[TO BE DONE]: Please copy every one of the following records word for word.

[SUPPLIED DATA]:
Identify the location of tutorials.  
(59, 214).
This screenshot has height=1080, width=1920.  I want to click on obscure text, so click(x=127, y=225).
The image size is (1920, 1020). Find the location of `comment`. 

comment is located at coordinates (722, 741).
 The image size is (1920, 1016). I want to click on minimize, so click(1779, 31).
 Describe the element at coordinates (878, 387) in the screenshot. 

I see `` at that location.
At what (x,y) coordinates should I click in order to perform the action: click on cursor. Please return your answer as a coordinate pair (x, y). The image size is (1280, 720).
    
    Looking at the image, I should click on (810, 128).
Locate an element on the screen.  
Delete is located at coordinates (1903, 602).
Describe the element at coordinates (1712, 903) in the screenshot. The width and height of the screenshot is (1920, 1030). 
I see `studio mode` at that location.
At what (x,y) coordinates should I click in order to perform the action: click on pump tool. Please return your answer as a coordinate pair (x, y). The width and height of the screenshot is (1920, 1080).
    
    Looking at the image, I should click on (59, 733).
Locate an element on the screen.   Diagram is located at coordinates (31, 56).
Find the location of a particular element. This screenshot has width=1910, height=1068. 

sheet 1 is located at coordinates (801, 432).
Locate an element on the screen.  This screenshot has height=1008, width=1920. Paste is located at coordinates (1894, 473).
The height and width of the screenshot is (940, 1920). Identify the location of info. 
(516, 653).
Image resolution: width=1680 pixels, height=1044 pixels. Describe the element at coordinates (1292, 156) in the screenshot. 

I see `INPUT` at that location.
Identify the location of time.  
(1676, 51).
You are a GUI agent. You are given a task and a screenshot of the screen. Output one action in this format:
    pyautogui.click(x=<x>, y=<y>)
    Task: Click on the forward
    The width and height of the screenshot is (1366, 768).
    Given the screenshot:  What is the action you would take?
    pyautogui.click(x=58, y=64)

[ANSWER TO THE TASK]:
Identify the location of tutorials.  
(59, 214).
This screenshot has height=1080, width=1920.  I want to click on obscure text, so click(x=127, y=225).
The image size is (1920, 1020). Find the location of `comment`. 

comment is located at coordinates (722, 741).
 The image size is (1920, 1016). I want to click on minimize, so click(1779, 31).
 Describe the element at coordinates (878, 387) in the screenshot. 

I see `` at that location.
At what (x,y) coordinates should I click in order to perform the action: click on cursor. Please return your answer as a coordinate pair (x, y). The image size is (1280, 720).
    
    Looking at the image, I should click on (810, 128).
Locate an element on the screen.  
Delete is located at coordinates (1903, 602).
Describe the element at coordinates (1712, 903) in the screenshot. The width and height of the screenshot is (1920, 1030). 
I see `studio mode` at that location.
At what (x,y) coordinates should I click in order to perform the action: click on pump tool. Please return your answer as a coordinate pair (x, y). The width and height of the screenshot is (1920, 1080).
    
    Looking at the image, I should click on (59, 733).
Locate an element on the screen.   Diagram is located at coordinates (31, 56).
Find the location of a particular element. This screenshot has width=1910, height=1068. 

sheet 1 is located at coordinates (801, 432).
Locate an element on the screen.  This screenshot has height=1008, width=1920. Paste is located at coordinates (1894, 473).
The height and width of the screenshot is (940, 1920). Identify the location of info. 
(516, 653).
Image resolution: width=1680 pixels, height=1044 pixels. Describe the element at coordinates (1292, 156) in the screenshot. 

I see `INPUT` at that location.
Identify the location of time.  
(1676, 51).
You are a GUI agent. You are given a task and a screenshot of the screen. Output one action in this format:
    pyautogui.click(x=<x>, y=<y>)
    Task: Click on the forward
    The width and height of the screenshot is (1366, 768).
    Given the screenshot:  What is the action you would take?
    pyautogui.click(x=58, y=64)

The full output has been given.